#### What you should do
Switch "title" to "label" in the entries from the line with "Where should I click to: Click the Buy" up to and including the line with "pyautogui.click(x=22, y=238)", and write out only those lines again with nothing else changed.
** start of Records supplied **
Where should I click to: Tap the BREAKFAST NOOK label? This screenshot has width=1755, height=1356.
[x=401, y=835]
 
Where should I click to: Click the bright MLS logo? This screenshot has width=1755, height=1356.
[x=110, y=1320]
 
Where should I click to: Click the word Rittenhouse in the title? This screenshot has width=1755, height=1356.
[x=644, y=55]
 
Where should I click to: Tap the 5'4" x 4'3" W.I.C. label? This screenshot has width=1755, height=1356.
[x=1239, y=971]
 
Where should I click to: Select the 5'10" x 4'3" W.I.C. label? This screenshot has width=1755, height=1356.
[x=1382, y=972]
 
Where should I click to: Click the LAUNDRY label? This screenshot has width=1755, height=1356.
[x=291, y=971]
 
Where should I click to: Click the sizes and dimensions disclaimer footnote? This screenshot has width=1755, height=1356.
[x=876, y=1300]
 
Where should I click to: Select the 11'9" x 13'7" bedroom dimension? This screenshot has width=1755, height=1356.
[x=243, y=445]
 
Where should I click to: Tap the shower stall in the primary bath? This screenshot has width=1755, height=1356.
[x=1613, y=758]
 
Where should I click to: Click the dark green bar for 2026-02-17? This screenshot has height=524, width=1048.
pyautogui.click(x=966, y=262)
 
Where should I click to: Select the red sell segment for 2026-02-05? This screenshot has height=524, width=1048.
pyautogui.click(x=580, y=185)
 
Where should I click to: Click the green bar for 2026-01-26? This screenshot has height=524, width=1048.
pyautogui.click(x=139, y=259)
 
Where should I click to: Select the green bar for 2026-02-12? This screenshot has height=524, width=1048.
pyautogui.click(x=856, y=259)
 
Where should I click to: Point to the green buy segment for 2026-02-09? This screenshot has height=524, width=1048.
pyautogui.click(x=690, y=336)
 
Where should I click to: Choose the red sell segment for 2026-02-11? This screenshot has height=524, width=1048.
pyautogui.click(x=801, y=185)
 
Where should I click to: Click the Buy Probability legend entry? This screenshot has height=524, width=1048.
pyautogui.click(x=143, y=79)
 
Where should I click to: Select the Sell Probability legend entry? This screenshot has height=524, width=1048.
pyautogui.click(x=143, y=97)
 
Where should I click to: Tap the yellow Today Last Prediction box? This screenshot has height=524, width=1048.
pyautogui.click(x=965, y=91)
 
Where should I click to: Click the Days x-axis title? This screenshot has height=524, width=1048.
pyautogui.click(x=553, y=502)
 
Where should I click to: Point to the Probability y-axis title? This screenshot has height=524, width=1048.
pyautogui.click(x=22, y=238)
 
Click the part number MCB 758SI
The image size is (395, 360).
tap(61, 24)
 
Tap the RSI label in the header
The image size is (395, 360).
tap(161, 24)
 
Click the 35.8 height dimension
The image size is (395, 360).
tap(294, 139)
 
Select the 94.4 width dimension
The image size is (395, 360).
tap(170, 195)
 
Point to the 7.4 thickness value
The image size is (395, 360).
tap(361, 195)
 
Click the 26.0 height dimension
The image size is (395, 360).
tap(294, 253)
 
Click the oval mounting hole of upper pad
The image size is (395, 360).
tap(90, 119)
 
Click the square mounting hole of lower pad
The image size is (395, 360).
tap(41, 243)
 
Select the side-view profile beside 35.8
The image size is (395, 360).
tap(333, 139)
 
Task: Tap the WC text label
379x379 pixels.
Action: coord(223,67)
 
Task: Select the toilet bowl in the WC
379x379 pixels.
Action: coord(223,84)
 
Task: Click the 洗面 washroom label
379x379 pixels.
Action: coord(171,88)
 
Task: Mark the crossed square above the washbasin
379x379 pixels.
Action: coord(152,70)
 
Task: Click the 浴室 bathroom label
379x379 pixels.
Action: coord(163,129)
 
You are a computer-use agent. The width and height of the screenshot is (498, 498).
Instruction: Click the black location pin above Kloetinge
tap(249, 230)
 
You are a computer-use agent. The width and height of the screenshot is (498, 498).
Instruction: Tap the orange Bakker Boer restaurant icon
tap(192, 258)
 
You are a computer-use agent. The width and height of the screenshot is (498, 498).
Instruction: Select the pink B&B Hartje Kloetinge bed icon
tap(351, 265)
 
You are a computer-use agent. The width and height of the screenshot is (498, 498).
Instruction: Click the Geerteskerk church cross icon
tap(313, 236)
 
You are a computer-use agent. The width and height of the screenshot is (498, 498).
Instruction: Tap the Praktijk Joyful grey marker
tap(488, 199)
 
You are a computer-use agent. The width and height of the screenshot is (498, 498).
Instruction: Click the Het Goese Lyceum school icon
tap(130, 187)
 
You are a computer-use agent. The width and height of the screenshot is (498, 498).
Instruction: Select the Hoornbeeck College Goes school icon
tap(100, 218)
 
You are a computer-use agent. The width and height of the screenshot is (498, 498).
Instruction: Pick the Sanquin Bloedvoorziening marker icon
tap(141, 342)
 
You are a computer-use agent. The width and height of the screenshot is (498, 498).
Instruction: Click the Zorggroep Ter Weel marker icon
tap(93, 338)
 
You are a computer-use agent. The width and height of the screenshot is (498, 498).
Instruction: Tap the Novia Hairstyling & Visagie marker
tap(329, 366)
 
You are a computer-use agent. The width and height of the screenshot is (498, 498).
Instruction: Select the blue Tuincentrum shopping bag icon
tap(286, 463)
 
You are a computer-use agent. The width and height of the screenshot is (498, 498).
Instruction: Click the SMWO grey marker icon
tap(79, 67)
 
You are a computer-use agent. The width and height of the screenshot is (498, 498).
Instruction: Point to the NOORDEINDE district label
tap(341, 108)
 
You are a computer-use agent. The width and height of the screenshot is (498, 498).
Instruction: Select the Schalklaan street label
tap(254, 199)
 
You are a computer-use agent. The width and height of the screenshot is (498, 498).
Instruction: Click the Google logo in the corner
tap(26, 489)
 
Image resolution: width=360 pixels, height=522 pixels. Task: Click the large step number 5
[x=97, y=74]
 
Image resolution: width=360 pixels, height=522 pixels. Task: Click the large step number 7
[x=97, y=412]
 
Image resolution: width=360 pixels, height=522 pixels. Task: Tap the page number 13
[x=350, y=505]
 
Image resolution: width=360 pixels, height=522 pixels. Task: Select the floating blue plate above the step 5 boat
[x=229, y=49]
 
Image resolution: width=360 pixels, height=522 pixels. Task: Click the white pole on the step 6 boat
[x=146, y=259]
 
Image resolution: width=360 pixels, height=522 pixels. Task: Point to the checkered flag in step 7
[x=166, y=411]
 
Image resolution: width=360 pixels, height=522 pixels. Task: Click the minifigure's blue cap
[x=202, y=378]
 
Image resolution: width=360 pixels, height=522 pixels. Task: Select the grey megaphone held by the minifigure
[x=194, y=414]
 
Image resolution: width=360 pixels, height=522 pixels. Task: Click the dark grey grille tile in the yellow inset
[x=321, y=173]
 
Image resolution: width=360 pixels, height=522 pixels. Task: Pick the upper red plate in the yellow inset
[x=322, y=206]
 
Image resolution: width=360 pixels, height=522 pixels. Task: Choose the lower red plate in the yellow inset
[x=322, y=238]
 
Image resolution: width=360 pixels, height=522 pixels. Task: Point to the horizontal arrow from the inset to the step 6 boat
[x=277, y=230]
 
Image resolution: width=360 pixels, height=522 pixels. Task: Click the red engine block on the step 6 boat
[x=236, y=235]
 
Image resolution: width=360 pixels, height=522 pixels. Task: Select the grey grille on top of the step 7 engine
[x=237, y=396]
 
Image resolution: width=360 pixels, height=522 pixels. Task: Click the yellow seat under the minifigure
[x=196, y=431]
** end of Records supplied **
#### Expected answer
Where should I click to: Click the Buy Probability legend entry? This screenshot has height=524, width=1048.
pyautogui.click(x=143, y=79)
 
Where should I click to: Select the Sell Probability legend entry? This screenshot has height=524, width=1048.
pyautogui.click(x=143, y=97)
 
Where should I click to: Tap the yellow Today Last Prediction box? This screenshot has height=524, width=1048.
pyautogui.click(x=965, y=91)
 
Where should I click to: Click the Days x-axis label? This screenshot has height=524, width=1048.
pyautogui.click(x=553, y=502)
 
Where should I click to: Point to the Probability y-axis label? This screenshot has height=524, width=1048.
pyautogui.click(x=22, y=238)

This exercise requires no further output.